To investigate the bioditribution of blank micelles, tumor-bearing mice were intravenously injected with saline, Cy5-labelled PPT/D(SA) and PPT/D(DMA). At determined time points (12, 24 and 48 hours), mice were sacrificed and the major organs, including tumors, were collected. The fluorescent images of these tissues were taken on an infrared imaging system (Caliper, XenoFluor 750).
In vivo antitumor study and histochemistry analysis
Nude mice (5-6 weeks old) were purchased from Beijing Institution for Drug Control, China. A549 cell tumor-bearing mice model was established by subcutaneous injection of A549 cells (2×106) into the right axilla of each mouse. In vivo/ex vivo imaging and biodistribution experiments were performed at day 10 after tumor cell injection, by which time tumors had grown to 0.8 cm in diameter. At that time, A549 cell tumor-bearing nude mice were intravenously injected with saline, free DOX, PPT/D(SA)@DOX and PPT/D(DMA)@DOX micelles at a dose of 0.5 mg/kg DOX. The mice were sacrificed after 24-hours post-injection. At 24-hours post-injection, the mice were sacrificed, and the hearts, livers, spleens, lungs, kidneys, and tumors were excised to directly observe the fluorescence distribution. The emission fluorescence was collected from 450 to 700 nm, with the 455 nm excitation filter used.
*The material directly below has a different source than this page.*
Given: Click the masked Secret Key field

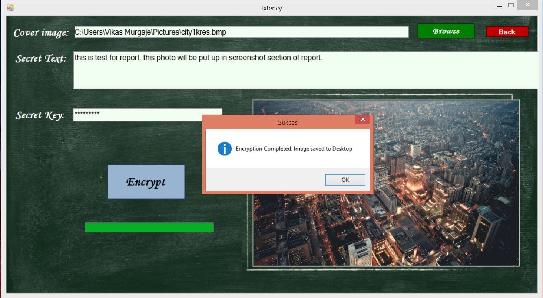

Moreover, when the tumor volume reached 50 mm3, A549 tumor-bearing mice were divided into 4 groups randomly (n=4) and treated with PBS, free DOX, PPD(DMA)@DOX, TOS/PPD(DMA)@DOX, PPT/D(SA)@DOX and PPT/D(DMA)@DOX (fixed concentration of DOX at 2 mg/kg) through intravenous injection at day 0, 3, 6 and 9 respectively. For TOS/PPD(DMA)@DOX treatment, TOS at a dose of 1mg/kg  was used in combination with PPD(DMA)@DOX
Tumor volumes and body weights of all the mice were recorded every two days. Tumor volumes (V) and body weights were measured to evaluate the antitumor activity and systemic toxicity. Tumor volume (V) was calculated using the following formulas:
V= a×b2/2 (4)
Where a and b were major and minor axes of the tumors measured by a caliper, respectively and all the mice were sacrificed at day 16. Tumors were dissected, washed and used for histology analysis. Cell state in tumor tissue was analyzed by hematoxylin-eosin (H&E) staining. Simultaneously, to evaluate the levels of apoptosis in tumor areas, tumor tissues were stained by terminal deoxynucleotidyl transferase-mediated dUTP nick-end labeling (TUNEL) according to the manufacturer's protocol (Roche, Penzberg, Germany). Ki-67-stained sections were observed under a microscope (X51 Olympus; Olympus Corp. Tokyo, Japan).
The results were presented as mean ± standard deviation (SD). Statistical significance was analyzed using Student’s t-test.